Затем отца подвели к стенду керамического завода. Его заполняли светло-желтые, розовые, коричневые облицовочные плитки, гладкие и с рельефными узорами. Докладывал молодой человек, изобретатель нового метода облицовки домов, по фамилии Абрамович, имя и отчество его сейчас не припомню. Он увлеченно и уверенно рисовал картину, как его плитки избавят строителей от штукатурки фасадов, сэкономят труд, время и одновременно сделают дома во сто крат наряднее. Плитки Абрамовича решили испытать при облицовке домов, строившихся на Крещатике.
На дачу со строительной выставки мы вернулись только к вечеру. В машине отец продолжал обсуждать со Страментовым какие-то дела, я их уже не слушал, задремал.
Через некоторое время, летом или ранней осенью, отец, собираясь в очередной раз посмотреть, как продвигается восстановление Крещатика, позвал меня с собой. На сей раз день был будний, отец послал за мной машину домой, на Осиевскую, сам он, как всегда, работал, в нависающем над днепровской кручей сером полукруглом здании Совета Министров.
Я зашел к нему в кабинет, расположенный, наверное, этаже на шестом. Раньше там мне бывать не приходилось. Из окна открывался вид на Днепр, на заросший ивняком Труханов остров, а дальше до самого горизонта стелились поля равнинного левобережья. Я с любопытством озирался по сторонам: большой, заваленный бумагами, письменный стол, на стене портрет Сталина в казенной коричневой деревянной рамке, сбоку у глухой стены — длинный затянутый стандартным зеленым сукном стол для заседаний. Рядом, в углу, целая выставка: там и уже знакомые мне облицовочные керамические плитки, и куски сухой штукатурки, и полые кирпичи, и многое другое. Отец любил похвалиться техническими достижениям украинских умельцев перед заезжими гостями и постоянно обновлял экспозицию. Долго осматриваться отец мне не дал, дочитал какой-то документ, встал из-за стола, и мы поехали на Крещатик.
Крещатик назван в честь крещения, здесь вдоль ручья, протекавшего по глубокой котловине, князь Владимир и его дружина гнали язычников-киевлян в Днепр обращать в новую, христианскую веру.
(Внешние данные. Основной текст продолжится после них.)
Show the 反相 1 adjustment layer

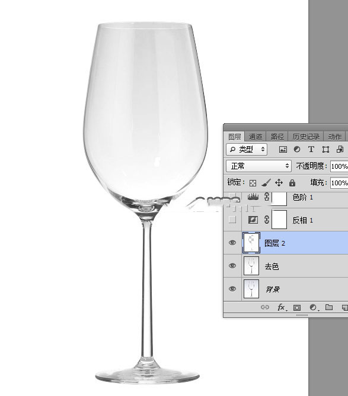coord(232,220)
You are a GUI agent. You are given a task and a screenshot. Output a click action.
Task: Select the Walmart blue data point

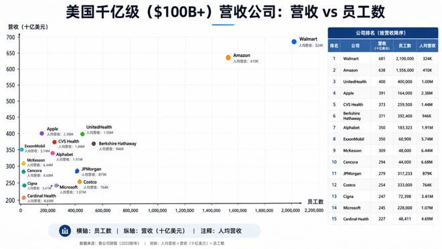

До войны Крещатик ничем не отличался от центральных улиц других российских губернских городов: мощеная булыгой узкая проезжая часть, вдоль нее двухэтажные, льнувшие друг к другу, дома и домишки, лишь кое-где среди них — «небоскребы» в пять-шесть этажей. В середине 1930-х годов Крещатик решили реконструировать, расширить и застроить современными зданиями, на манер улицы Горького (Тверской) в Москве. Из задуманного успели возвести только облицованный гранитом красавец-универмаг. Его открыли накануне войны, в июне 1941 года.
Теперь Крещатик лежал в руинах. Универмаг же чудом уцелел, сохранились и еще кое-какие здания, но улица как таковая перестала существовать. Даже проезжая часть стала непроезжей из-за наваленных груд мусора. Его к тому времени кое-как разгребли, пустили движение в один ряд и теперь раздумывали, как восстановить, вернее, отстроить новый Крещатик.
Кто взорвал или разрушил иным образом дома на Крещатике — загадка. Не смог разгадать ее и отец, несмотря на его высокое положение, открывавшее в послевоенное время доступ к любым архивам, несмотря на второе, после командующего, место в командной иерархии фронта, оборонявшего Киев, несмотря на то, что все нити партизанского движения на Украине стекались к нему.
«Я так и не смог разобраться, кто взрывал дома на Крещатике. Его разрушили еще в 1941 году, вскоре после прихода немцев. Они говорили жителям, что это проделки партизан. Я не знаю — мы таких заданий партизанам не давали. Думаю, все это проделки гестаповцев, их не волновал ни город, ни судьба людей, в их интересах возбуждать гнев населения против партизан, склонять, тем самым людей к сотрудничеству. Но кто знает? Трудно сказать».